Source extract:
____
Climate change is intensifying the risk of urban wildfires worldwide. Rising temperatures and prolonged droughts combined with strong winds — especially in regions like coastal California — are creating conditions for more frequent and severe fires. Anything we can do to help prevent further climate change will, in turn, help prevent or limit future urban wildfires.
The January 2025 wildfires devastated Los Angeles, claiming lives, homes, jobs and whole communities. As the fires raged, discussions erupted across social media and news outlets about whether water supply systems could have been more prepared to fight the fires.
Below, a team of experts from UCLA’s Luskin Center for Innovation and Latino Policy and Politics Institute and Arizona State University provides clear, accurate answers to the most common questions from the public, media and policymakers about firefighting, water infrastructure, fire hydrants and more. The Q&A is also available in Spanish.
The goal is to offer a better understanding of how water systems work, address common concerns and provide useful information that can help communities stay informed and prepared and to advocate for change.
Click a link below to be taken to that topic area:
- Understanding wildfires and urban water systems
- The relationship between water supply and firefighting
- All about fire hydrants
- Providing water supply in rough terrain
- Improving water supply systems for wildfire response
Wildfires — unplanned fires that burn vegetation in open lands — are a natural part of many ecosystems. In fact, many types of ecosystems depend on fire to regrow vegetation, protect against disease, reduce competition among plant species, and more. Areas throughout California are naturally fire-prone just as many are in earthquake zones.
____
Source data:
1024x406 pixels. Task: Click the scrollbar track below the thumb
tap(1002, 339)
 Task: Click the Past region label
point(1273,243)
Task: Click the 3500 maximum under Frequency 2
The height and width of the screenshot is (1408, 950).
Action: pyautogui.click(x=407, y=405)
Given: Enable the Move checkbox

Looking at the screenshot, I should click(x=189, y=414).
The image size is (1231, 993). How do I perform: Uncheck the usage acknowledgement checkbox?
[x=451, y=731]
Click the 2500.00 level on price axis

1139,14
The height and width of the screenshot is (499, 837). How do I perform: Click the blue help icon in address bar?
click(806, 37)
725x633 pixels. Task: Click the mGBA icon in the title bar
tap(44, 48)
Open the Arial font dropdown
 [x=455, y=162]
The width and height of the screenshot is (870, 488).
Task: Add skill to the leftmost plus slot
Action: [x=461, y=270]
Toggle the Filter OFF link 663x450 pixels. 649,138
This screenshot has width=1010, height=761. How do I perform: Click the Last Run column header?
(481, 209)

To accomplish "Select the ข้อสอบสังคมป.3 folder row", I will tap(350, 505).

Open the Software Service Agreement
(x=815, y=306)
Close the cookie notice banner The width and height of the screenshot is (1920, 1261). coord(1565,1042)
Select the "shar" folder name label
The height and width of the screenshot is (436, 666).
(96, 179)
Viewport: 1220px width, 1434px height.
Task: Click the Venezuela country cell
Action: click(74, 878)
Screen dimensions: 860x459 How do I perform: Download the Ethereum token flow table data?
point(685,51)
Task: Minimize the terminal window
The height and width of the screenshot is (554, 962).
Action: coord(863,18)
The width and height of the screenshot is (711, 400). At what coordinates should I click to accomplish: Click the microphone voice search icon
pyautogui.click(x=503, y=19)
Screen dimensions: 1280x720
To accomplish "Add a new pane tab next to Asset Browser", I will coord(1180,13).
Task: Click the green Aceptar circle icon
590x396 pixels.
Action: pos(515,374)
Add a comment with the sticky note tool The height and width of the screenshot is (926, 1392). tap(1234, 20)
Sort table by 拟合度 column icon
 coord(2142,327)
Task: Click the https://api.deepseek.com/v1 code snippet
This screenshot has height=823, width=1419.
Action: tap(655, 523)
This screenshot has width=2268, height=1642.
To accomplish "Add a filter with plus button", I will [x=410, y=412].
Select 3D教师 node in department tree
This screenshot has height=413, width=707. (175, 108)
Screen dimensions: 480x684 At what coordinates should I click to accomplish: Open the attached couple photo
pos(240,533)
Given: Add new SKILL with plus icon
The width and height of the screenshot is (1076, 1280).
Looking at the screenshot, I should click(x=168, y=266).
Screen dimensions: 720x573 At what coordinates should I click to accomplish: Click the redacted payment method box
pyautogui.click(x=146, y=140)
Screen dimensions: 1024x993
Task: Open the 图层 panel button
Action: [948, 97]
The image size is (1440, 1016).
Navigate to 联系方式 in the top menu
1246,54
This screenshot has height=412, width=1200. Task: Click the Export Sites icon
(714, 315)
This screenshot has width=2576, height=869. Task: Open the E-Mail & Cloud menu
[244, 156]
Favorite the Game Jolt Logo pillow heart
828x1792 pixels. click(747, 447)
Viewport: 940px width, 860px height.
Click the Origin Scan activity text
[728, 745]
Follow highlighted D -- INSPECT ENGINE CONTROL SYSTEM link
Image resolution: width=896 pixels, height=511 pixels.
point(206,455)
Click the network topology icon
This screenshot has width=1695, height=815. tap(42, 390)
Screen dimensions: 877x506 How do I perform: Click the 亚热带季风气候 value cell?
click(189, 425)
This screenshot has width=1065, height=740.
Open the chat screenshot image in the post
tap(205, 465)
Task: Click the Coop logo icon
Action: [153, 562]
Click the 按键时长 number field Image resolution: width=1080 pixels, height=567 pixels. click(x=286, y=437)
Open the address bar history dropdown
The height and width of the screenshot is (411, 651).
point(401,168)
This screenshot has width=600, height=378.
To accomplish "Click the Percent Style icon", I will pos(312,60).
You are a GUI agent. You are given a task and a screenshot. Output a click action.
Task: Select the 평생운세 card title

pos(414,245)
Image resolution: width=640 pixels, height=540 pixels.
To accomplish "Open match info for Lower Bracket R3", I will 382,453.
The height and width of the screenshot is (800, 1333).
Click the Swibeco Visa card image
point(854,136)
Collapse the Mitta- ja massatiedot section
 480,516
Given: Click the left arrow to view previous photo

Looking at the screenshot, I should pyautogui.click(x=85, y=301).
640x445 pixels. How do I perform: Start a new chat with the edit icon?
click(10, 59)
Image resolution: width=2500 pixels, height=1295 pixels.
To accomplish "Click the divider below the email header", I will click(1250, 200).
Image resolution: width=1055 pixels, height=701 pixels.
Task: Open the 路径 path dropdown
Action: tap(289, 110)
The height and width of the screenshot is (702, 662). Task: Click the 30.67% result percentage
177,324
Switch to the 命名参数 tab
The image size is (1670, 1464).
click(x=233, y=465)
____
Questions on the material:
[1] In the wildfire and water supply text above, which institutions are the experts who answer the public's questions from?
[2] Using the wildfire and water supply text above, explain why efforts against further climate change would also help against urban wildfires.
[3] Continue the wildfire and water supply text above, picking up after its final sentence.

Responses by item number:
[1] The experts are from UCLA's Luskin Center for Innovation and Latino Policy and Politics Institute and from Arizona State University.

[2] Climate change is intensifying the risk of urban wildfires. Rising temperatures and prolonged droughts, combined with strong winds, create conditions for more frequent and severe fires. Preventing further climate change would therefore help prevent or limit future urban wildfires.

[3]
Increasingly, wildfires are moving into urbanized areas, as people have increasingly moved into high wildfire-risk areas. Ultimately, many wildfires become urban wildfires because homes and other structures themselves turn into fuel for the fire. These are different from typical urban fires that involve just a few buildings or structures and are much easier to put out.
Urban water systems are agencies that supply water to homes, businesses, schools and other customers in or near cities, including for everyday firefighting. They do this by securing a water source, treating this water and then distributing this water to users through a complex series of pipes and other plumbing. Their core responsibility is to provide a sufficient supply of high-quality water at an affordable price, meeting essential needs for drinking, cooking, bathing, and more.
There are about 200 urban water systems in Los Angeles County alone, and they range in size, shape and complexity. A system can serve from 25 people in a mobile home park to the 4 million served by the Los Angeles Department of Water and Power.
Urban water systems are owned by different types of organizations — public, private, and mixed — and are only physically connected to each other at one or a handful of points (called interties). Not everyone living in an urban area is served by an urban water system. For instance, some residents in Los Angeles are not served by water systems but rather rely on a private well for water. You can tell by typing your address into this mapping tool.
Local urban fire agencies, often called fire departments, organize firefighting efforts. Fire departments are usually run by local governments (cities or counties) or quasi-governmental agencies known as “special districts.” They employ firefighting personnel, vehicles (both ground and air), and specialized equipment stationed throughout urban areas ready for deployment in the event of an urban fire.
Urban firefighting agencies are not designed to fight wildfires on their own. The role of urban water systems in firefighting is to provide a supply of water to firefighters through their pipes, tanks, hydrants and other infrastructure. Urban firefighting is designed to fight fires in single or multiple connected dwellings using on-the-ground resources such as fire hydrants and firetrucks. These systems are not designed to fight large-scale wildfires involving entire blocks or neighborhoods.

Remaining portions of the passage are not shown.